• **Activity**
Your answer must consist of every line from the data below that includes the word "icon".

• **Given information**
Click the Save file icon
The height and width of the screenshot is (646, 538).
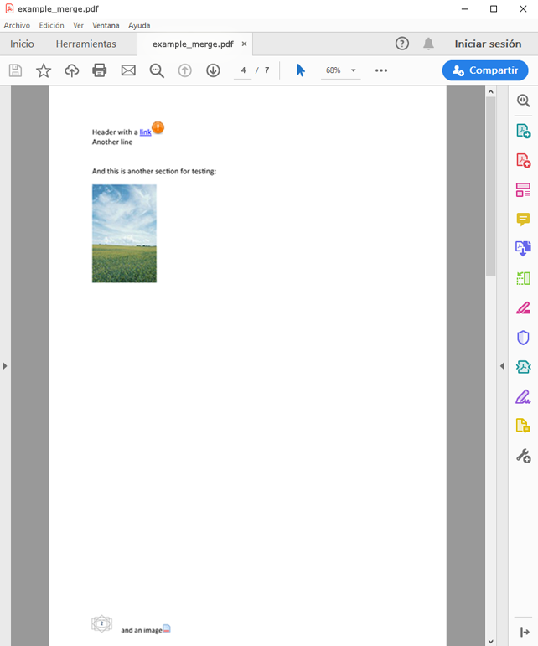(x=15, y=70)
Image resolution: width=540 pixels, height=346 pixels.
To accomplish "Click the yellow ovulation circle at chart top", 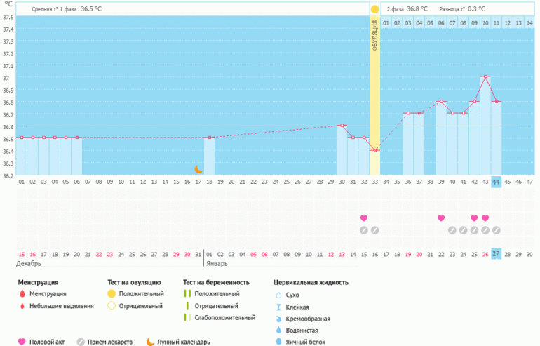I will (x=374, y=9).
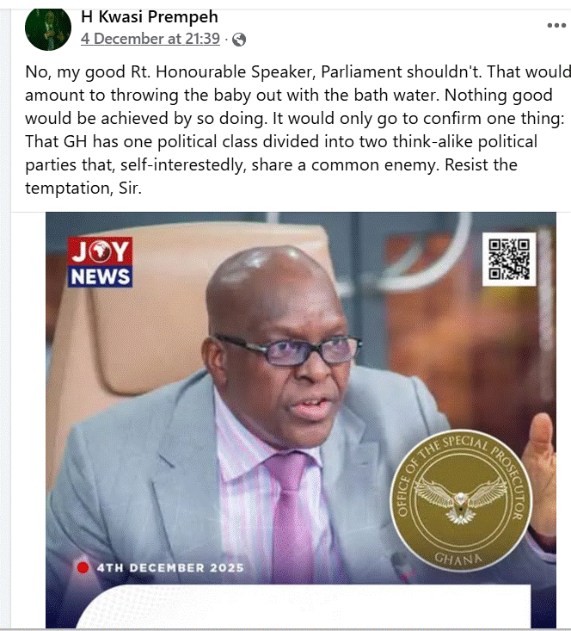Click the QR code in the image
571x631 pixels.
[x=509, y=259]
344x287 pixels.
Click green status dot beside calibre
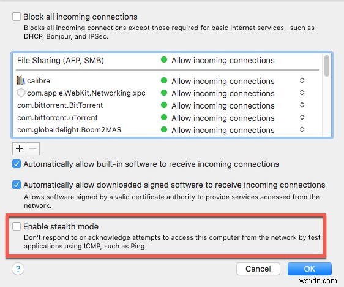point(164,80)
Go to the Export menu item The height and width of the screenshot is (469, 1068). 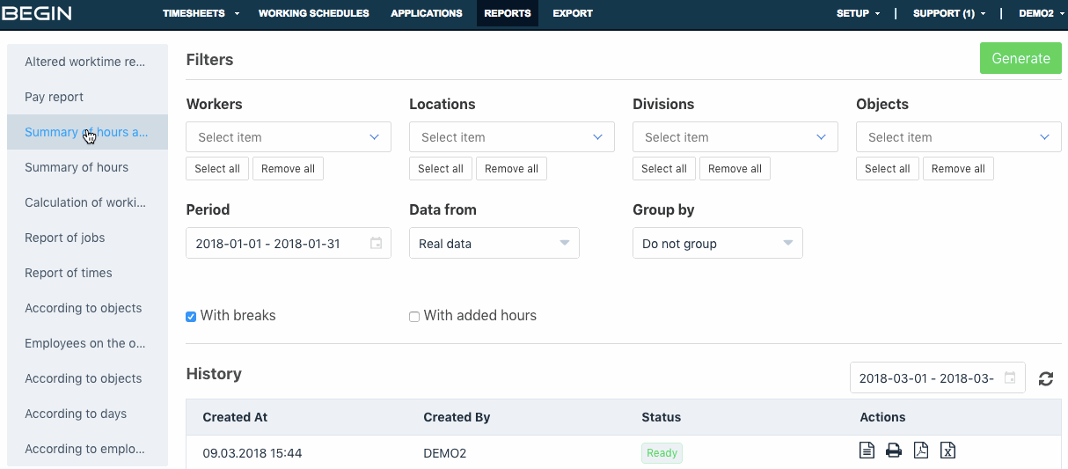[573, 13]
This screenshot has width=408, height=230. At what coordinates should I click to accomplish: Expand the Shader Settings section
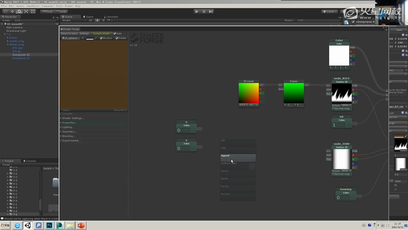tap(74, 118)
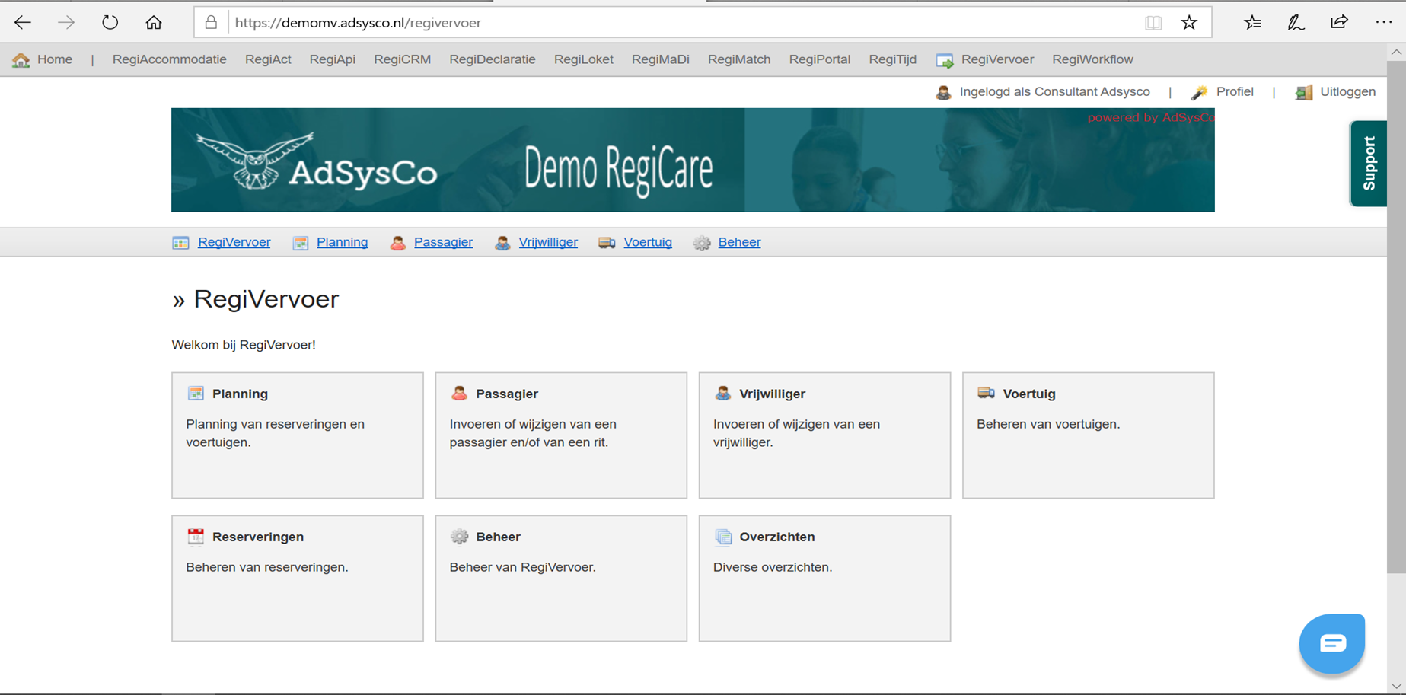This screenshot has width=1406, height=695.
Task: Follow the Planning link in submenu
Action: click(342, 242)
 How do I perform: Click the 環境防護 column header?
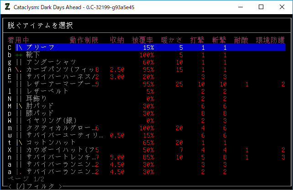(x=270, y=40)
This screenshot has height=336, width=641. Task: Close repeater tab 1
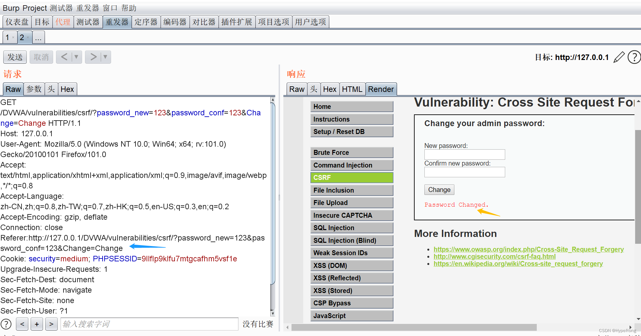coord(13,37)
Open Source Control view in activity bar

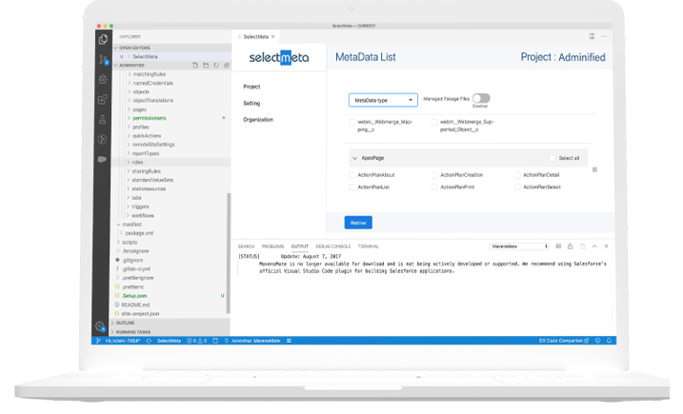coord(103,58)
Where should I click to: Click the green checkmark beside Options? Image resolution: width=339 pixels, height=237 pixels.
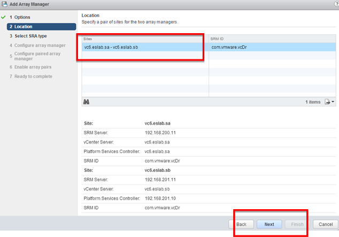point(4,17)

...

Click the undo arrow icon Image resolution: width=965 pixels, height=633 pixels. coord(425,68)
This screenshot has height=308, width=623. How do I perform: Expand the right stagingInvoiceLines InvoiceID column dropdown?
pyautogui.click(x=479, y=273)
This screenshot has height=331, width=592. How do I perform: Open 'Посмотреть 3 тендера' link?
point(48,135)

• **Response below**
Click the Save file icon
Click the undo arrow icon Image resolution: width=965 pixels, height=633 pixels. coord(425,68)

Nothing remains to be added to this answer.